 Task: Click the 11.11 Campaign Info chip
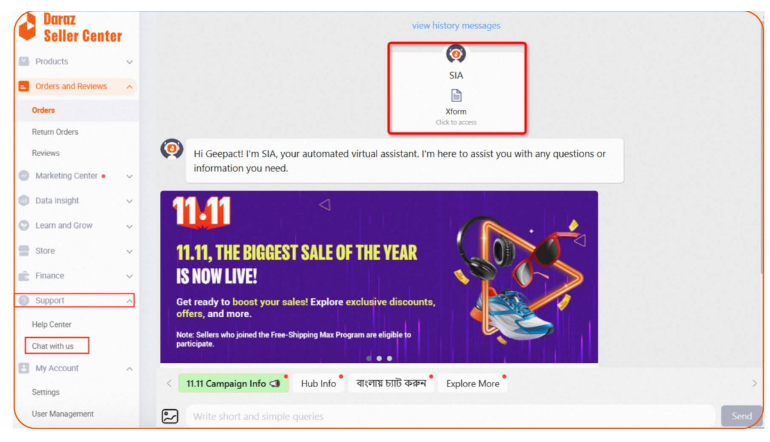233,383
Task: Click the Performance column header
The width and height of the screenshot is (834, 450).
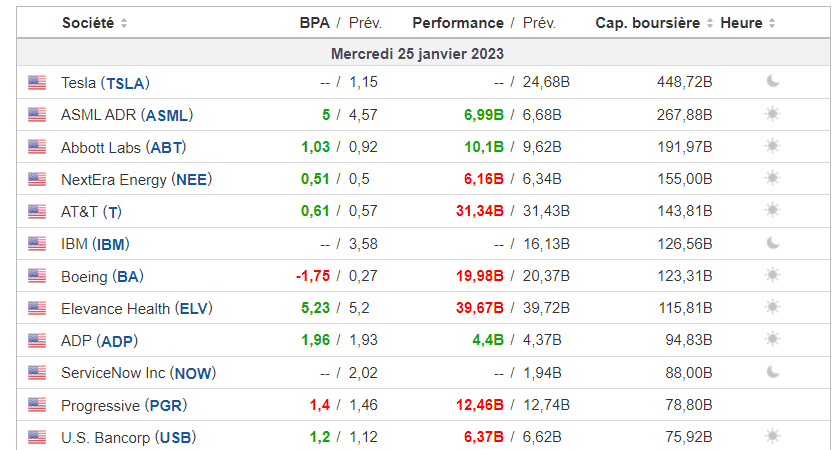Action: point(458,23)
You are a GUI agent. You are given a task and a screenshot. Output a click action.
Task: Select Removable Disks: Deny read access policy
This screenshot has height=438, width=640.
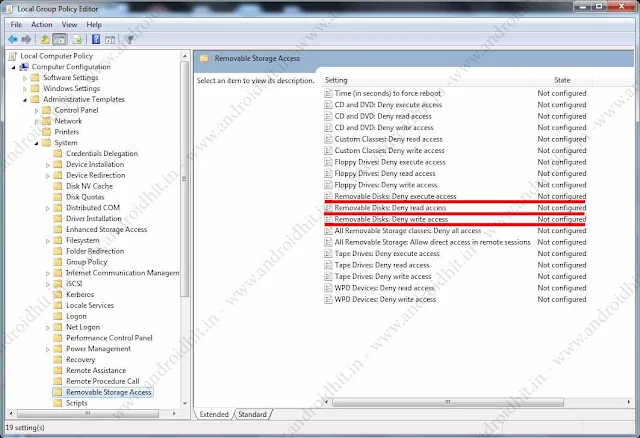[x=388, y=207]
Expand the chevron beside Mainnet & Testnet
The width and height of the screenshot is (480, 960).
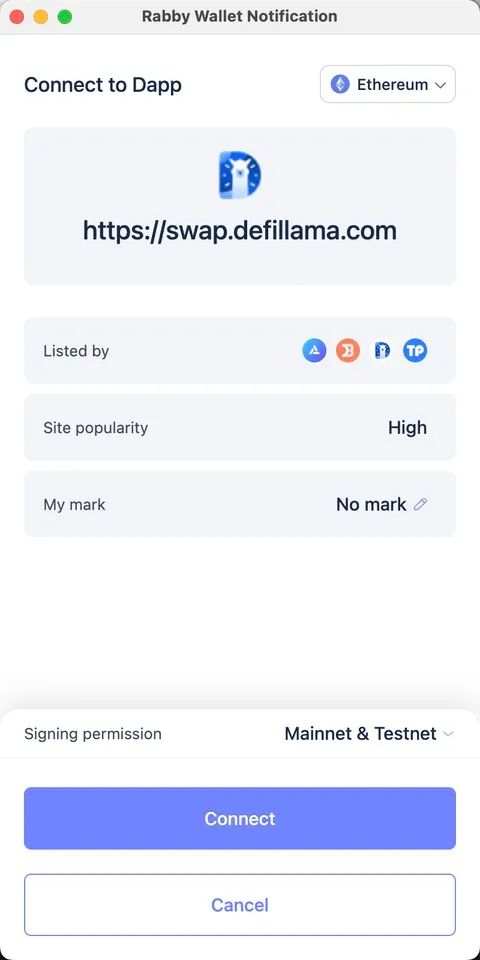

※ ※ ※

Once the pictures are set aside, write out the entries verbatim.

**WRITTEN SOLUTION**
 Task: Click the 11.11 Campaign Info chip
233,383
Task: Click the Performance column header
The width and height of the screenshot is (834, 450).
Action: point(458,23)
You are a GUI agent. You are given a task and a screenshot. Output a click action.
Task: Select Removable Disks: Deny read access policy
This screenshot has height=438, width=640.
[x=388, y=207]
Expand the chevron beside Mainnet & Testnet
The width and height of the screenshot is (480, 960).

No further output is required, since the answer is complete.